Copy exactly, and copy only, the lines from the one bearing "Instruction: Place cursor" through the final line of the records.

(Collected data entries)
------------------------------------

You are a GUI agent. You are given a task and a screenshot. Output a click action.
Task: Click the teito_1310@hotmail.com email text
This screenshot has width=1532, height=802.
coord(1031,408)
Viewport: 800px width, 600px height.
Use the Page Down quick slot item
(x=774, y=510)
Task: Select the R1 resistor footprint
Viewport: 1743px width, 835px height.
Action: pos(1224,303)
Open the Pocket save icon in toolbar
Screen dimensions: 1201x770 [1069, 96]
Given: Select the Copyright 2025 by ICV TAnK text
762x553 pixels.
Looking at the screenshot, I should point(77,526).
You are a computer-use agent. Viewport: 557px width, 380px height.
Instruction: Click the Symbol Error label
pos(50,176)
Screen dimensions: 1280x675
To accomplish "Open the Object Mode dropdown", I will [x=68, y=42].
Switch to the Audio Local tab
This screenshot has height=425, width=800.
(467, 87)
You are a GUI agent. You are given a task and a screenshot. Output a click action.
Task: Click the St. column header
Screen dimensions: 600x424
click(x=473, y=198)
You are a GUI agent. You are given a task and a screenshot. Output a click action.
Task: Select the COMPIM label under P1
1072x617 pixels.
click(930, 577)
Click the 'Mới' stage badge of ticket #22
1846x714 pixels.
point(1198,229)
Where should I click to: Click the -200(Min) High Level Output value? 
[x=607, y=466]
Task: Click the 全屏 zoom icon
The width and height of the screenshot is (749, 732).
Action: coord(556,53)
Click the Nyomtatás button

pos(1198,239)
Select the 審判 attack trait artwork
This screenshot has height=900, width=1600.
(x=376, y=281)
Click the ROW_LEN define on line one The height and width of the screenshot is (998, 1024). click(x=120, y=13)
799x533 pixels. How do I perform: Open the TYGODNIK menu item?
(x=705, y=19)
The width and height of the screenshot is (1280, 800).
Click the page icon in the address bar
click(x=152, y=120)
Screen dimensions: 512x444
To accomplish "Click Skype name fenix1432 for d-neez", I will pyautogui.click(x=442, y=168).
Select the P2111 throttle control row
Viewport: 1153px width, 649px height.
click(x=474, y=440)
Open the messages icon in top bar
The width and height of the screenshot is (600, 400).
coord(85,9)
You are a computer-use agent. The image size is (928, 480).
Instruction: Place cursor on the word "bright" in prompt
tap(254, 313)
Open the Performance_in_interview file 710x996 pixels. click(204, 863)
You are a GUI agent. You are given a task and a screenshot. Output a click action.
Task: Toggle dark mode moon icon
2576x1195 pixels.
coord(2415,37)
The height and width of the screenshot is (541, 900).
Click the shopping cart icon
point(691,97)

------------------------------------

> _Solution to the exercise_
Instruction: Place cursor on the word "bright" in prompt
tap(254, 313)
Open the Performance_in_interview file 710x996 pixels. click(204, 863)
You are a GUI agent. You are given a task and a screenshot. Output a click action.
Task: Toggle dark mode moon icon
2576x1195 pixels.
coord(2415,37)
The height and width of the screenshot is (541, 900).
Click the shopping cart icon
point(691,97)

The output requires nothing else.